Stimulating autochthonous dissimilatory metal-reducing microorganisms to remove hexavalent U(VI) from aquifers by uraninite-U(IV) precipitation has been suggested to prevent further downgradient spread of groundwater contamination (Anderson et al. 2003). However, the long-term reduction of U(VI) to U(IV) can be maintained only by suppression of autochthonous sulphate-reducing bacteria, since sulphide inhibits metal reducers. The application of the redox-stat reactor in actively preventing sulphate-reducing conditions might thus help to improve bioremediation of uranium-contaminated media.

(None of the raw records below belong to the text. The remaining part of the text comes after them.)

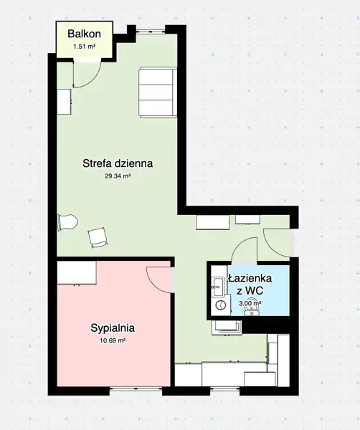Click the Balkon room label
click(x=84, y=34)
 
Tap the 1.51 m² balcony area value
click(x=84, y=47)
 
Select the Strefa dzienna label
click(x=118, y=163)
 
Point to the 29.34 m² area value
click(x=117, y=176)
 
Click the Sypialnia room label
click(x=113, y=328)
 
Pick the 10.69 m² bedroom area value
click(x=113, y=340)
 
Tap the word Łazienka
click(x=250, y=278)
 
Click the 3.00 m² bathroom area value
click(x=250, y=303)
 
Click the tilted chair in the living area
click(x=98, y=237)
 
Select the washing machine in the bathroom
click(x=219, y=305)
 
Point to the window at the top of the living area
click(x=151, y=31)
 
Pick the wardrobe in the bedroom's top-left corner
click(x=77, y=273)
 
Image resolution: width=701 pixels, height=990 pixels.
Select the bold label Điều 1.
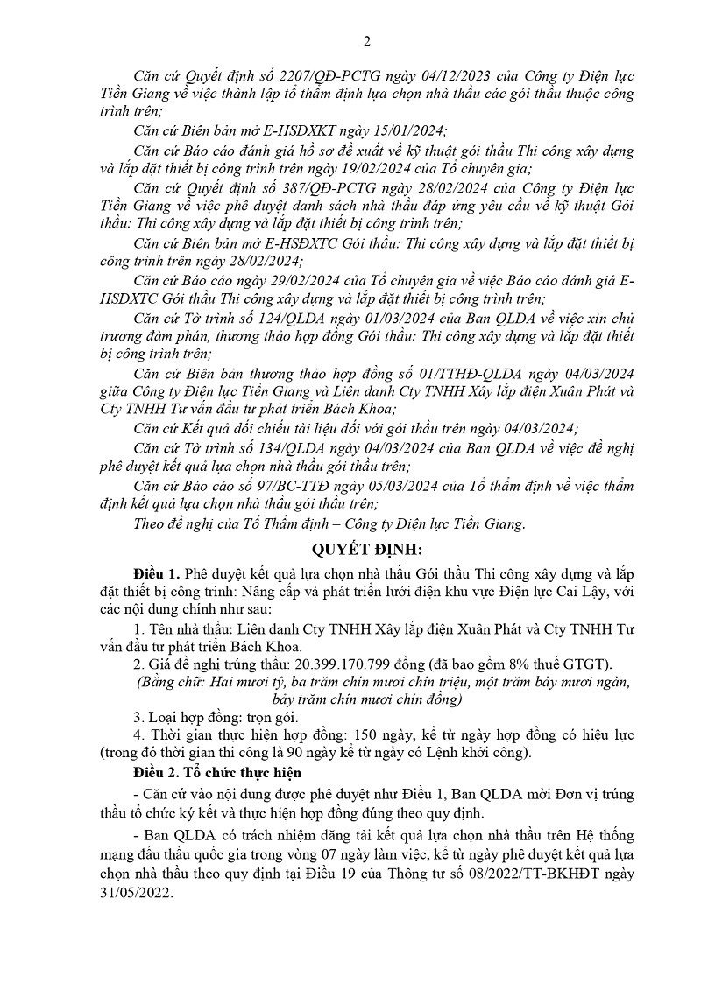tap(157, 572)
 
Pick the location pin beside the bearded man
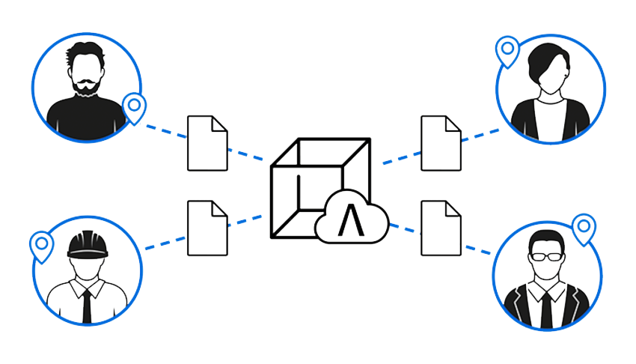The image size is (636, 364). (x=134, y=107)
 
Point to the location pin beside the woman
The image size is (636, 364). (x=508, y=51)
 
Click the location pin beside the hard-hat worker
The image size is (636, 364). (x=41, y=245)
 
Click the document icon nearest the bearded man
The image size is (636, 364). (x=207, y=142)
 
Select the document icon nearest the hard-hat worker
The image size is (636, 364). (x=207, y=228)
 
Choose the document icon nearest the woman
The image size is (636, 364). (x=441, y=142)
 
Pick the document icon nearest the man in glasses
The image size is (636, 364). (x=441, y=228)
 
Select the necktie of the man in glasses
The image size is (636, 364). (x=546, y=307)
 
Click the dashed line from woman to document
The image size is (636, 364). (x=480, y=134)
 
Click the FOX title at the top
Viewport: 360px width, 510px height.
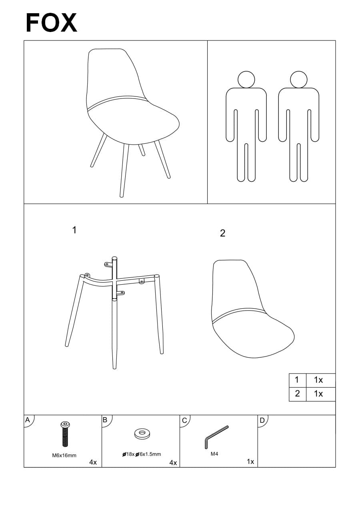coord(52,23)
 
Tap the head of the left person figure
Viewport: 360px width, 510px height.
coord(246,79)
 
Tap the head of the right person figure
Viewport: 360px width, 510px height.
coord(298,79)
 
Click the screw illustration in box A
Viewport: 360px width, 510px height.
coord(65,434)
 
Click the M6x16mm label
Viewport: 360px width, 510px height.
coord(64,456)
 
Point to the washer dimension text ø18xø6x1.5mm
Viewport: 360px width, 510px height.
coord(142,454)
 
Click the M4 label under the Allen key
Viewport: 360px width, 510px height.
coord(214,454)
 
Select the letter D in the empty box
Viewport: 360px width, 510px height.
coord(262,420)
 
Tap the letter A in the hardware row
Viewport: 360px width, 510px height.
coord(27,420)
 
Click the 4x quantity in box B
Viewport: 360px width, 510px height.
coord(173,463)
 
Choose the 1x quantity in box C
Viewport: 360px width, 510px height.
coord(250,462)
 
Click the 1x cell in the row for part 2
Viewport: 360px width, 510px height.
coord(321,394)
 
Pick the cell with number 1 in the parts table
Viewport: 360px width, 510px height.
coord(298,380)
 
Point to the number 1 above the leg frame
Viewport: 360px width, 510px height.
coord(74,230)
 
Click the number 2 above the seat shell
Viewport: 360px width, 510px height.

Microbial bioremediation of selenium (Se) contamination usually exploits the conversion of water soluble, toxic Se oxyanions [Se(VI), Se(IV)] to water insoluble, elemental Se, which might be easily separated from the aqueous phase (Buchs et al. 2013). However, there is a risk of formation of selenide species at strongly reducing conditions. In metal-rich environments, selenide formation is of less concern (since metal selenides are extremely poorly water soluble) (Lenz et al. 2011). However, when metal as selenide scavengers are depleted, highly toxic H2Se may evolve from the aqueous phase. Therefore, a redox stat can be used to set Eh to values sufficiently low for allowing (Se) oxyanion reduction yet high enough to prevent formation of hydrogen selenide.

In summary, this study shed light on the role of the main host phases in arsenic mobilisation via suppression of underlying redox reactions. This and the few further examples provided (i.e. Sb, U and Se) underline the promising application of redox-stat systems in the study of biogeochemical cycles and in bioremediation of redox-sensitive trace elements.